Da es sich beim Käufer um den Berliner Galeristen Johann König handelte, konnte die Geschichte nicht ohne Folgen bleiben. König bot den Wagen nach einer Weile dem Künstler Johannes Wohnseifer an, und der ging mit der Kamera auf Spurensuche. Er fotografierte seinen Mercedes (eine E-Klasse) durch, als handele es sich um ein wertvolles Designobjekt oder Interieur – und das ist es ja im Prinzip auch. Die kühle Reduziertheit des Warnblinkschalters, der Mercedes-Stern im Abendlicht, das funktionale Design der Stereoanlage (Baujahr 1996, noch mit Kassettendeck!), die Gebrauchsspuren am Zündschlüssel, der Motorblock, der Hebel für den Scheibenwischer.

Er begreife, sagt der Künstler, das Auto auch als eine Erweiterung seines eigenen Arbeitsplatzes. Einmal spiegelt sich das Brüsseler Atomium in der Kühlerhaube, einmal hat sich Schnee im Kühlergrill gesammelt.

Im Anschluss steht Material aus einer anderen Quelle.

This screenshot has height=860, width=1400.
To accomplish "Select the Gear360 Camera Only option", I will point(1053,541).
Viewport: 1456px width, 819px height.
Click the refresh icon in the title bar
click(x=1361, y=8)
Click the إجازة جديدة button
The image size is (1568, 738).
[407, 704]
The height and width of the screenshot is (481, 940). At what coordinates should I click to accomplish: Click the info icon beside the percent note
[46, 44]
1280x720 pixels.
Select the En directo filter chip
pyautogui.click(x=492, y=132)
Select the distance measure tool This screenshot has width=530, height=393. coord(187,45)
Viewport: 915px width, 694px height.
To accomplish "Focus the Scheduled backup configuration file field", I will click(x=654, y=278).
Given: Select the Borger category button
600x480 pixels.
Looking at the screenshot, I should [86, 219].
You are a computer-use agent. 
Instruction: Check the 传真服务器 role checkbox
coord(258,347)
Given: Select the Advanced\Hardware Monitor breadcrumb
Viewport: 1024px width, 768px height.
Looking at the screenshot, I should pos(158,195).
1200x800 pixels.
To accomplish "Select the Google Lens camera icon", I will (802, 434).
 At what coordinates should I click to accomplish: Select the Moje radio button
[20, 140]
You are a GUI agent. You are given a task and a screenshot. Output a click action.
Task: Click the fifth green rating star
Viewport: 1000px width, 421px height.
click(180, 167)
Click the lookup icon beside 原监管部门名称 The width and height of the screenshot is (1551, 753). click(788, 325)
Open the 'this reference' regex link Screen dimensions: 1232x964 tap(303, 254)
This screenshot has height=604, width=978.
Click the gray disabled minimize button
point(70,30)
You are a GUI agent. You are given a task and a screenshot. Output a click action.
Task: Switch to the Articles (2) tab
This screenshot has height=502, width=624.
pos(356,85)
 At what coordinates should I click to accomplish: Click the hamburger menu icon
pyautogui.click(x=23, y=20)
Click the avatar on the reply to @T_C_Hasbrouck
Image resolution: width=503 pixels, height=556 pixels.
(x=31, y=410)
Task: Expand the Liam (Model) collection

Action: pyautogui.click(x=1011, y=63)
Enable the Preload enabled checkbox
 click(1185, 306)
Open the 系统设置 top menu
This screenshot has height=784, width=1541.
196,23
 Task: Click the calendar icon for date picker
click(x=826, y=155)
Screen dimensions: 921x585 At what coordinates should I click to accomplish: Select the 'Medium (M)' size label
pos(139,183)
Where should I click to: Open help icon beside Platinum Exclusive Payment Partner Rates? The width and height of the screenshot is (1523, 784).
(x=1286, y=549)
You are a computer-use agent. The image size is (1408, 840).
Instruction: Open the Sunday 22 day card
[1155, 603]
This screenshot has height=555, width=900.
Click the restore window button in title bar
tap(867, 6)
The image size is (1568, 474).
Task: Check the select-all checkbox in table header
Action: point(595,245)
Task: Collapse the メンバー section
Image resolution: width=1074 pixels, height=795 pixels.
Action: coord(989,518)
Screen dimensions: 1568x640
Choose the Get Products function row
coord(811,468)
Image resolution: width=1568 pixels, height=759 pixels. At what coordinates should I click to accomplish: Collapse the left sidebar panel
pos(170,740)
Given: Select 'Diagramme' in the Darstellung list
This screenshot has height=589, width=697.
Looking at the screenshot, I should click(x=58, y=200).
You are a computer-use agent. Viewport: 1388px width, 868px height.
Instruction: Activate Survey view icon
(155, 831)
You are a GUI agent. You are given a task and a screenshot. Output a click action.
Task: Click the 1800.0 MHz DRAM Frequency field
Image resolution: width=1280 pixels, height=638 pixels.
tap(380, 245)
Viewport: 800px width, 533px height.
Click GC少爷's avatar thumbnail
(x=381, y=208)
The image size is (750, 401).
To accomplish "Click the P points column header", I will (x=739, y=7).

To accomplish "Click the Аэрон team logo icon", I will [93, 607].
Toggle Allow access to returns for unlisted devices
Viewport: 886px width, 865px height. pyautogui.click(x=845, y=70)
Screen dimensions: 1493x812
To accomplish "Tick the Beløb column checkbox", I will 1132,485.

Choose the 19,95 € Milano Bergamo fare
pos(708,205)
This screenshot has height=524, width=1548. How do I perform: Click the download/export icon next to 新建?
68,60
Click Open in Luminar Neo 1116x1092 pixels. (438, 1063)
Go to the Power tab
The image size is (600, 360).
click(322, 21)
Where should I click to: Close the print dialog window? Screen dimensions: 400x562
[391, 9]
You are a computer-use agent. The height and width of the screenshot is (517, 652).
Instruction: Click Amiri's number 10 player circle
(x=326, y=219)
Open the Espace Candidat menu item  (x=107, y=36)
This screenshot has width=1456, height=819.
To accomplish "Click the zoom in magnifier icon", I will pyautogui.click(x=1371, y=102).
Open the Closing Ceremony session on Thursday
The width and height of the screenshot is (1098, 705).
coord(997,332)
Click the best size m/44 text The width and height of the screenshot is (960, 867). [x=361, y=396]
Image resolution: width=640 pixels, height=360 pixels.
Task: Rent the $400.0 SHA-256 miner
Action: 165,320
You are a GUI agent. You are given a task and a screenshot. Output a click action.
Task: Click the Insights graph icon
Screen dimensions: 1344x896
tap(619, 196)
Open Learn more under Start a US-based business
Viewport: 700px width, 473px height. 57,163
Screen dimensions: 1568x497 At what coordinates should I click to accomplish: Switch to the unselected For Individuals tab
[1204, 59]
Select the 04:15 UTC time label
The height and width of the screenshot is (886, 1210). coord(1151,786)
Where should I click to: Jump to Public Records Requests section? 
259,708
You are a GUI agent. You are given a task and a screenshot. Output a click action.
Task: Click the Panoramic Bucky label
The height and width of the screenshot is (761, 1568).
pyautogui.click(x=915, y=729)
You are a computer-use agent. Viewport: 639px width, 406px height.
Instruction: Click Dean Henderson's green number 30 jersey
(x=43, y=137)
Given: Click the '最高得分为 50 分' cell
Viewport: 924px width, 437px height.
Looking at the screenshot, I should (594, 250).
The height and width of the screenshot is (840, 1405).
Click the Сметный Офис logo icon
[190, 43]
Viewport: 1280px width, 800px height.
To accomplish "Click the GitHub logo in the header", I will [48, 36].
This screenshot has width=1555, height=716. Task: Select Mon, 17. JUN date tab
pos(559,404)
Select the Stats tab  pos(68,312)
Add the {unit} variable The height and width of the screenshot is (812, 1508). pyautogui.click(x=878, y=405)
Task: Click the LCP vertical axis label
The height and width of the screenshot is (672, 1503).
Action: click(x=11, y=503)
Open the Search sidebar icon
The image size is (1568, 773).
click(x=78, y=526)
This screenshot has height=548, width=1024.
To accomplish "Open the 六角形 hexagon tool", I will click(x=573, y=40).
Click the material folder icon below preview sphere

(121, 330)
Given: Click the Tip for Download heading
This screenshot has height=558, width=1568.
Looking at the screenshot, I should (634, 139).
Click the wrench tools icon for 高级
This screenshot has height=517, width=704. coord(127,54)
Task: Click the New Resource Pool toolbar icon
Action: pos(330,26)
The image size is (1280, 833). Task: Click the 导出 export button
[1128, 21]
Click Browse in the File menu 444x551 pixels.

Die fast zärtlichen Fotografien hat er jetzt in seinem Künstlerbuch „Teile“ zusammengestellt, das ohne Text auskommt, aber natürlich nicht ohne die heimliche Hauptfigur: Rudi Völler, Spieler- und Trainerlegende, im lebensgroßen Starschnitt (aus seiner Zeit beim AS Rom, wie das Trikot verrät). Ein einziger Irritationsmoment: der Zipfel eines roten Fußballschals mit deutlich erkennbarem Geißbock auf einem der Fotos. Doch das ist Wohnseifers künstlerische Freiheit: mit seiner E-Klasse zu den Spielen seines Vereins, des 1. FC Köln, zu fahren. Auch wenn Rudi Völler da nie gespielt hat.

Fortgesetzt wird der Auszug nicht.